# Exercise
Once you reach the line with "(nach Zahlung von", transcribe it and every line after it to the end of the records, exactly, but not the pictures.
######
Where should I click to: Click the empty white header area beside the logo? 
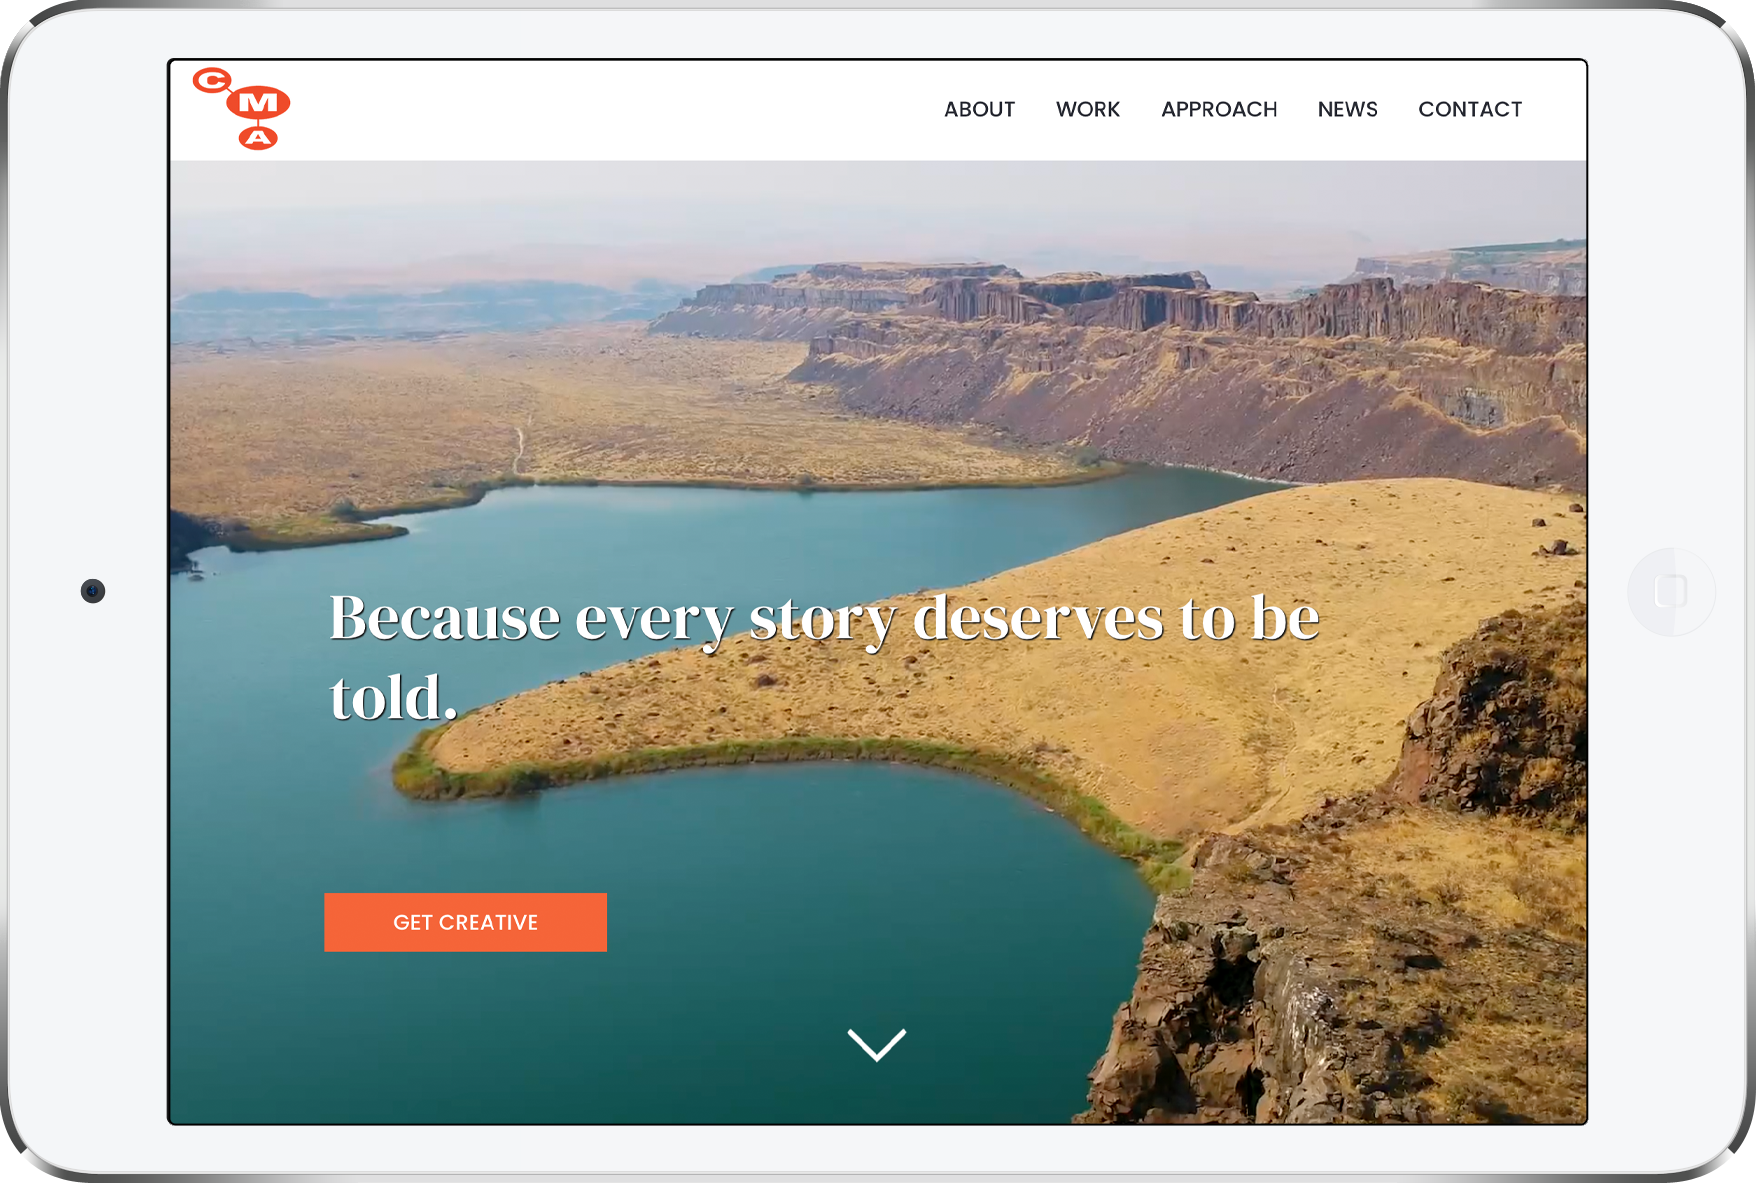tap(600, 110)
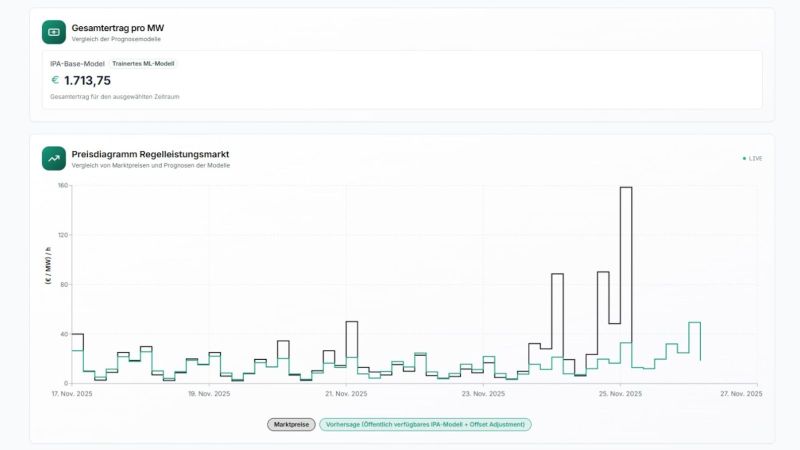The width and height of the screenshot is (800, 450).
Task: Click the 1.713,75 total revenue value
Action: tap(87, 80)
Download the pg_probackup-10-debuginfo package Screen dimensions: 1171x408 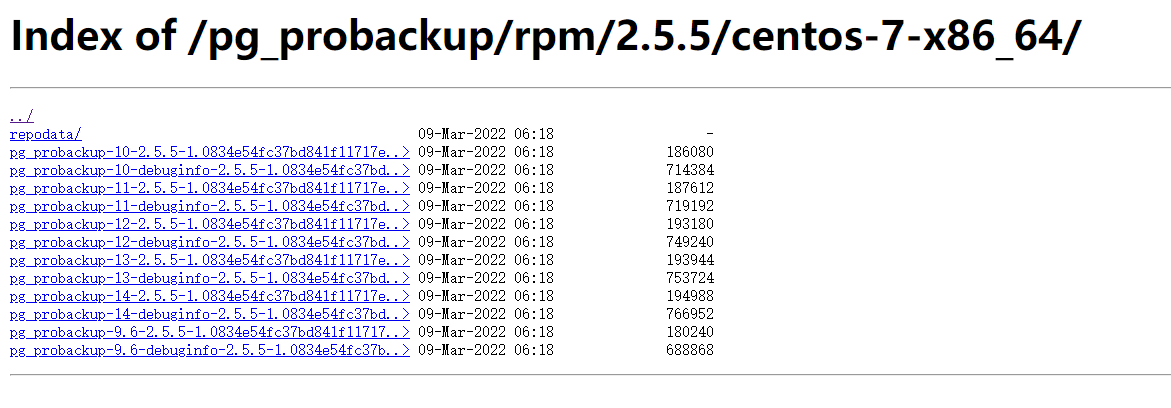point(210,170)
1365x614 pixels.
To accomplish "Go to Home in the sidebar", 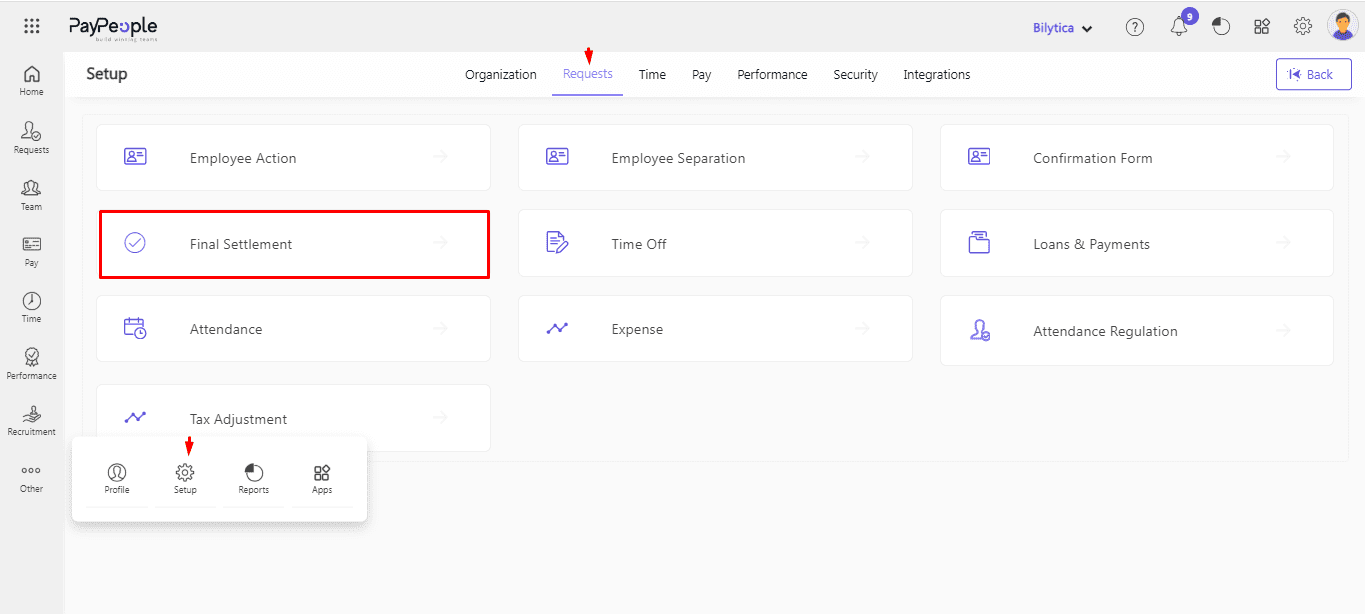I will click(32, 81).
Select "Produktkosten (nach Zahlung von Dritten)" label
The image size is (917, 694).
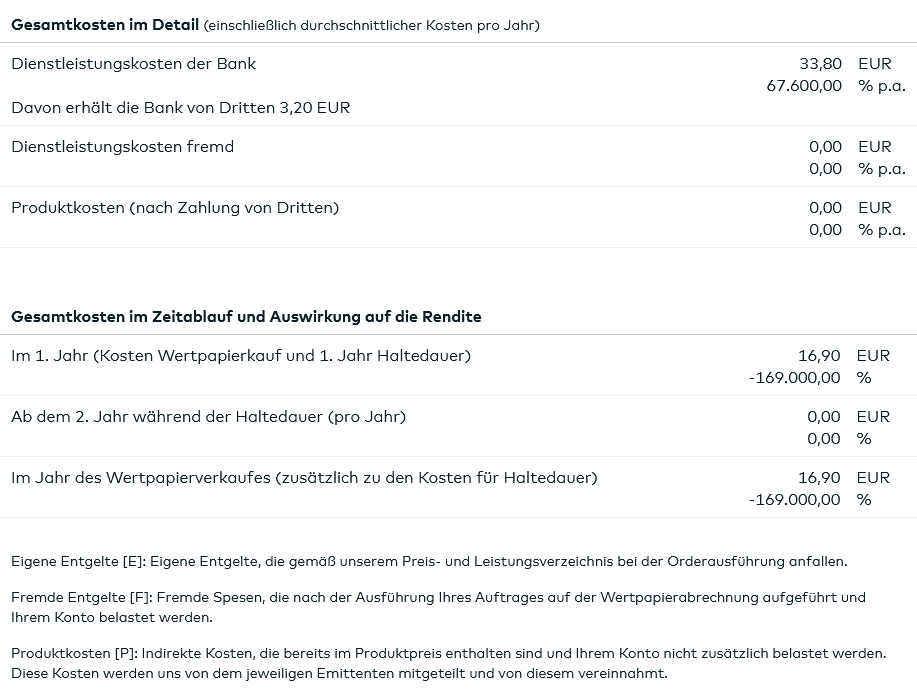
######
# Answer for the task
Select "Produktkosten (nach Zahlung von Dritten)" label
The image size is (917, 694).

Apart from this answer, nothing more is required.